EXERCISE AIM: Lines before the one containing "Given: Click the info" are left out; that line and all after it, through the end of the records, must be transcribed exactly.

SOURCE INFORMATION:
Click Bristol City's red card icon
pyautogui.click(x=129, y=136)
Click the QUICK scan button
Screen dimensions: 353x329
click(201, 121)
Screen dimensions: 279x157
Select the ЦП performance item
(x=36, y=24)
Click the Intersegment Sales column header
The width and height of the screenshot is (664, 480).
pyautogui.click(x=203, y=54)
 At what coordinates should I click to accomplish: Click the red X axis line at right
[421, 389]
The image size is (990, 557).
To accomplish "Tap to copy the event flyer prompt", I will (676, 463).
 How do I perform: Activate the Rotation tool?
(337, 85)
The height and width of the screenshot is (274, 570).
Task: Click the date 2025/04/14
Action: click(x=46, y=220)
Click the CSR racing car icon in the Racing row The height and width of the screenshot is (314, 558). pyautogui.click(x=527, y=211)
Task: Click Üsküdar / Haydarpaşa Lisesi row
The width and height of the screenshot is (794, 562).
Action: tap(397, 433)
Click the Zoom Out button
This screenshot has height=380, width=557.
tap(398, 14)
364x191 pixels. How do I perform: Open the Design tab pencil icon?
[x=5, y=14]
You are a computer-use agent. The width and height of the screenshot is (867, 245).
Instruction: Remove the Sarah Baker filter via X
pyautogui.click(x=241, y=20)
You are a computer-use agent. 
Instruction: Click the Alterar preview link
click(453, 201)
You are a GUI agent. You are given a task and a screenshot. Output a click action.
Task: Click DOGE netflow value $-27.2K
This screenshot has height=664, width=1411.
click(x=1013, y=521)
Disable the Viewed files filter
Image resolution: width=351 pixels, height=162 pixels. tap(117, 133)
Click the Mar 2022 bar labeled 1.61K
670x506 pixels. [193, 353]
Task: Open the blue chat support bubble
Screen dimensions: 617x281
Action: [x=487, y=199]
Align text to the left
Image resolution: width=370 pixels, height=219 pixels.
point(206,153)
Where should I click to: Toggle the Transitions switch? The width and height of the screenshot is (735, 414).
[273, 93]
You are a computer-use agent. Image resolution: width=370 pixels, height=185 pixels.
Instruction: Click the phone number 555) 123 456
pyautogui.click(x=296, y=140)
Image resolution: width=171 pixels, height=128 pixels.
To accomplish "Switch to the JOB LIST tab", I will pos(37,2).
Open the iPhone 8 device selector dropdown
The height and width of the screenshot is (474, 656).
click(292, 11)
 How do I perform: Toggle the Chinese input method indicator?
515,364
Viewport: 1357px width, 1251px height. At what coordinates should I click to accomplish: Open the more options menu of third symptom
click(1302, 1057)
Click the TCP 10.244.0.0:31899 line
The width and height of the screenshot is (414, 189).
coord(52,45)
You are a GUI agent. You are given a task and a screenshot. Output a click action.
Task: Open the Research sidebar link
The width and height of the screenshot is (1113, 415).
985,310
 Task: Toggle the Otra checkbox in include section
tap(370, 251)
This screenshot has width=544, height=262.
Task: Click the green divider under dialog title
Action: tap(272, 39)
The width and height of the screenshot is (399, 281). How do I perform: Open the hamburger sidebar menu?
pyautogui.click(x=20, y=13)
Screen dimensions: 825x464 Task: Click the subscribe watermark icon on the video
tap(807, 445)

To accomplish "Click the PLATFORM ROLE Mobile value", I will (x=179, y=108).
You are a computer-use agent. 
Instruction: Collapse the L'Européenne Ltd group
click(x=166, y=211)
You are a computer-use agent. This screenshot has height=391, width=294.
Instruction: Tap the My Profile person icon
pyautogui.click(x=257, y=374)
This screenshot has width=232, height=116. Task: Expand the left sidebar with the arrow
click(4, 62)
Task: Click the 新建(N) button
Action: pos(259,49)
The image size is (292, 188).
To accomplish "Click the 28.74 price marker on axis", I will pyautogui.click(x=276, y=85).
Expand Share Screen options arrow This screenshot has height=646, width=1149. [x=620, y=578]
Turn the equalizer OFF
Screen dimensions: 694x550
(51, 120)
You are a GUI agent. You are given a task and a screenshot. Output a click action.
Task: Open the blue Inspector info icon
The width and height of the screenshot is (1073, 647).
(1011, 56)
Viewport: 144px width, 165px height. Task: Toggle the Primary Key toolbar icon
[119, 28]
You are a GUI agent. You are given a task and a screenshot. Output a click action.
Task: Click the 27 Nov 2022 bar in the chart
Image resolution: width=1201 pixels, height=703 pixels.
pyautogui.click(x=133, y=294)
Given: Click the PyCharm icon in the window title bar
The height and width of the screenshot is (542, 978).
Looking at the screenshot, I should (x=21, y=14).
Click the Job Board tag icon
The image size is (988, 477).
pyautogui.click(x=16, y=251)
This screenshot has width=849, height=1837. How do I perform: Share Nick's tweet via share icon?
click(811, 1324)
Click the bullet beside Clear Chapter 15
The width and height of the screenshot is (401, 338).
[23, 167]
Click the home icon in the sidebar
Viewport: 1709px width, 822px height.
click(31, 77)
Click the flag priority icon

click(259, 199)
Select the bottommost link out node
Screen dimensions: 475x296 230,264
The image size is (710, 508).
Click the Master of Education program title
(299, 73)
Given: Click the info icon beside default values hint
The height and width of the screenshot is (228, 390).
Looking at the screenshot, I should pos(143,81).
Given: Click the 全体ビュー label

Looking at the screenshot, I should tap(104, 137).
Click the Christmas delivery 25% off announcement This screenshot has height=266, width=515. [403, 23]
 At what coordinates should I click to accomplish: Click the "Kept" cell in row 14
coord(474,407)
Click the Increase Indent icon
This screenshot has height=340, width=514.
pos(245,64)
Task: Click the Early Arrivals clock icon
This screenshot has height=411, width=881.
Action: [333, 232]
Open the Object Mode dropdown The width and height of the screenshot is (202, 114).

TASK OUTPUT:
Given: Click the info icon beside default values hint
The height and width of the screenshot is (228, 390).
Looking at the screenshot, I should pos(143,81).
Given: Click the 全体ビュー label

Looking at the screenshot, I should tap(104, 137).
Click the Christmas delivery 25% off announcement This screenshot has height=266, width=515. [403, 23]
 At what coordinates should I click to accomplish: Click the "Kept" cell in row 14
coord(474,407)
Click the Increase Indent icon
This screenshot has height=340, width=514.
pos(245,64)
Task: Click the Early Arrivals clock icon
This screenshot has height=411, width=881.
Action: [333, 232]
Open the Object Mode dropdown The width and height of the screenshot is (202, 114).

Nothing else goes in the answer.